• **Problem description**: Only the number is needed. Please count the lines below in which the word "computer" occurs.

• **Data records**:
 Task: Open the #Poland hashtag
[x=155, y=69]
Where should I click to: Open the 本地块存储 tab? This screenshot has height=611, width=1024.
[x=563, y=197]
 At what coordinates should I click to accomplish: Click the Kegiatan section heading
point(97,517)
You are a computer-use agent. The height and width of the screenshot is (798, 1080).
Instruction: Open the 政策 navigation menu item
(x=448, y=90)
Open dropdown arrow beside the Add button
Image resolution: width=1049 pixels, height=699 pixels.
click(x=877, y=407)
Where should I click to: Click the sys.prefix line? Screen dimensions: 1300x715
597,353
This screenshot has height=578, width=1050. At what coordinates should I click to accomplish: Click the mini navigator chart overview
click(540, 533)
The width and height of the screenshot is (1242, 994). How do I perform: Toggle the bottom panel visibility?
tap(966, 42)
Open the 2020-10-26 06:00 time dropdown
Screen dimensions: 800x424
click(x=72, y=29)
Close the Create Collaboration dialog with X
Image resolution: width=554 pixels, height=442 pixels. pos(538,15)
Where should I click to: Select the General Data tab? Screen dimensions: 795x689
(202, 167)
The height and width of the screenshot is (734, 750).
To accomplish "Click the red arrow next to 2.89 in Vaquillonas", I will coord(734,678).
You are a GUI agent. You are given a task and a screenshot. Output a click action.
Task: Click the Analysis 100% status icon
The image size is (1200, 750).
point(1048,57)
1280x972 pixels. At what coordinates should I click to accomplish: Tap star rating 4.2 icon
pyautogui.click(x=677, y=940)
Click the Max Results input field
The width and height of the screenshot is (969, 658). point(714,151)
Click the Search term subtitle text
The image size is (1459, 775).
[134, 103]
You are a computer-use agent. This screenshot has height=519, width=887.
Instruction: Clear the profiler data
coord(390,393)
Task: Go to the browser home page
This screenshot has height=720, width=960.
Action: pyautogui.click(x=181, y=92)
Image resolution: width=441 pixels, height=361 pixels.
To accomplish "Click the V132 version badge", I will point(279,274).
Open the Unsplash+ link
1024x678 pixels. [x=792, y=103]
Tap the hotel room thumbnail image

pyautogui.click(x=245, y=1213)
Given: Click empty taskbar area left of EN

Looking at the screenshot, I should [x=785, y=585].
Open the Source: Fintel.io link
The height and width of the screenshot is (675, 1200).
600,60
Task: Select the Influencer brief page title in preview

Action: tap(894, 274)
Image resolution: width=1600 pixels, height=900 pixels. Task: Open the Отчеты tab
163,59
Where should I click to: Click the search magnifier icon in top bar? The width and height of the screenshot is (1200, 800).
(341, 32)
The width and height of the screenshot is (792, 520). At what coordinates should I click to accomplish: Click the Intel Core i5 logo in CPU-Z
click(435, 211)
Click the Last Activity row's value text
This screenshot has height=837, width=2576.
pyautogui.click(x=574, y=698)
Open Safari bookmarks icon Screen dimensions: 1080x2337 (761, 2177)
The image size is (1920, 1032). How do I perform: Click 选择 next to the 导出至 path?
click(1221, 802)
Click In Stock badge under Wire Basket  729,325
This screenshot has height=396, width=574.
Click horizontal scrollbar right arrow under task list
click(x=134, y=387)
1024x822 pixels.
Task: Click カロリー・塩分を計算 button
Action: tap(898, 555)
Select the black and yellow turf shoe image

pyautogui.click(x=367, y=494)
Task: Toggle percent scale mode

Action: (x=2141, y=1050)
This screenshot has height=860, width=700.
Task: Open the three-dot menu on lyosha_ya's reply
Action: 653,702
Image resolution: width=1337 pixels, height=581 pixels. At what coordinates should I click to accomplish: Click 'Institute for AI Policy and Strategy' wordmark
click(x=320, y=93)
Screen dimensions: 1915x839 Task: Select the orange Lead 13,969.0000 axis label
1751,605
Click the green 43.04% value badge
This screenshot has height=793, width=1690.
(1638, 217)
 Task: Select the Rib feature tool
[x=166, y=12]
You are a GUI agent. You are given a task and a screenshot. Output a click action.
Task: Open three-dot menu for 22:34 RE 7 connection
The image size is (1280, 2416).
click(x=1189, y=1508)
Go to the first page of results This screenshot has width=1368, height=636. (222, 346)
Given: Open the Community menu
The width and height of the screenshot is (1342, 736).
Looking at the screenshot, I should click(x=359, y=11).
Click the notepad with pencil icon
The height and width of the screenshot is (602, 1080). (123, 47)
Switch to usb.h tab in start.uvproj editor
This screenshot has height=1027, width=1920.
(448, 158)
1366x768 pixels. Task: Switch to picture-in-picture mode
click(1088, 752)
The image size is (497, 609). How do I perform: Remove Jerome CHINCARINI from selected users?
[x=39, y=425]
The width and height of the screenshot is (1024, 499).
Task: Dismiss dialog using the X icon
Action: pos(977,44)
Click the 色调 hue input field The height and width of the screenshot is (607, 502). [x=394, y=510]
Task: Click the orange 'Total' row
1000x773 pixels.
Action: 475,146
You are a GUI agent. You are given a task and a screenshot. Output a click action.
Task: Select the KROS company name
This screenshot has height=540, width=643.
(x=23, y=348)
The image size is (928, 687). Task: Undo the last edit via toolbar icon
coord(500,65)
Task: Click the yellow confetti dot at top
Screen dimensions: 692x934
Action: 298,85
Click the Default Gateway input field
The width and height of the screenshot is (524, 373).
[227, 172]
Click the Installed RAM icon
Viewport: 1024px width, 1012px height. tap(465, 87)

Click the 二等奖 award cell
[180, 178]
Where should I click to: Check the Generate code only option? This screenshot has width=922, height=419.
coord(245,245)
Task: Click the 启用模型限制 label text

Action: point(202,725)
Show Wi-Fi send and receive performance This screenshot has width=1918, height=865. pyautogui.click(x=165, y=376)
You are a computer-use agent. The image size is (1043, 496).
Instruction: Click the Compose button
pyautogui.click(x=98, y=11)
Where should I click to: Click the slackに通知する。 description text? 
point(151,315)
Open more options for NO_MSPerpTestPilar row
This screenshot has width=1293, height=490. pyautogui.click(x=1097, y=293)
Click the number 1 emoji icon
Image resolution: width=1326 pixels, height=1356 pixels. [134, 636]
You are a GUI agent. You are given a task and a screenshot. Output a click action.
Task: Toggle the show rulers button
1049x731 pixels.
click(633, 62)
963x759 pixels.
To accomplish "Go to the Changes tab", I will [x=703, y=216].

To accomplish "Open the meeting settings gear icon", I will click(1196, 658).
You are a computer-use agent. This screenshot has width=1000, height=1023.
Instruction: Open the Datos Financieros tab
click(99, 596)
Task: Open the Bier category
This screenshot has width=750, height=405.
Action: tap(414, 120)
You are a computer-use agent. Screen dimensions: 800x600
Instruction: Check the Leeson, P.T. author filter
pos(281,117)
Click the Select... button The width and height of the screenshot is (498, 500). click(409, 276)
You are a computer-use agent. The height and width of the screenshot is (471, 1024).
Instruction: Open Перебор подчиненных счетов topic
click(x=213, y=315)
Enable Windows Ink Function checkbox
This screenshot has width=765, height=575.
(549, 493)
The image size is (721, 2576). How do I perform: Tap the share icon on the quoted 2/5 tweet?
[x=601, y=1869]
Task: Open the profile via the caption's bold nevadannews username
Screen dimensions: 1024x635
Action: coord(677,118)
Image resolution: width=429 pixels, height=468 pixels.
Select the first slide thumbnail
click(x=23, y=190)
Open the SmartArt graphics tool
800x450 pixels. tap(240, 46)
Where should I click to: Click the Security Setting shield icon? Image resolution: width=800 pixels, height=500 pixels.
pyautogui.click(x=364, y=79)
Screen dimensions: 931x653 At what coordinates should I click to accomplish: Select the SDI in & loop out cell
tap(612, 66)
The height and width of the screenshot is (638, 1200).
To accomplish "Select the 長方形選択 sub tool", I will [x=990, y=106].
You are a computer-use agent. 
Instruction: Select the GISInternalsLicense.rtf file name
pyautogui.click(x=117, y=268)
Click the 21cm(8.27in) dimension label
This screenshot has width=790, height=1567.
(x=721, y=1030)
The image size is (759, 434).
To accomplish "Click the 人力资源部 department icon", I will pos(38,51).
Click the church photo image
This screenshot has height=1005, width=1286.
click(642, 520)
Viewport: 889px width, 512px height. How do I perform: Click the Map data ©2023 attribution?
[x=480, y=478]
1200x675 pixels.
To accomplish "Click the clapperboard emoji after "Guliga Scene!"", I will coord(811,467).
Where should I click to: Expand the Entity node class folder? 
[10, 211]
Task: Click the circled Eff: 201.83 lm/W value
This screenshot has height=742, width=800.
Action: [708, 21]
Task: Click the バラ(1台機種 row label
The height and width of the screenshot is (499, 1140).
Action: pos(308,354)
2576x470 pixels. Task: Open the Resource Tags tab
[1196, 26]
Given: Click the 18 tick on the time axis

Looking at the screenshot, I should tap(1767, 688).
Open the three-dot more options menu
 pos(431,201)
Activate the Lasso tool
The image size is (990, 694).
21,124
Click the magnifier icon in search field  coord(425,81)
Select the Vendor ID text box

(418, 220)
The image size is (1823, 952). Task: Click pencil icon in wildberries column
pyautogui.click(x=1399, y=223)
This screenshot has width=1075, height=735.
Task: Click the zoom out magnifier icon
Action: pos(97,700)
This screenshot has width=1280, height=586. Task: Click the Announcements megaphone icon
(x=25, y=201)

• **Task result**: 7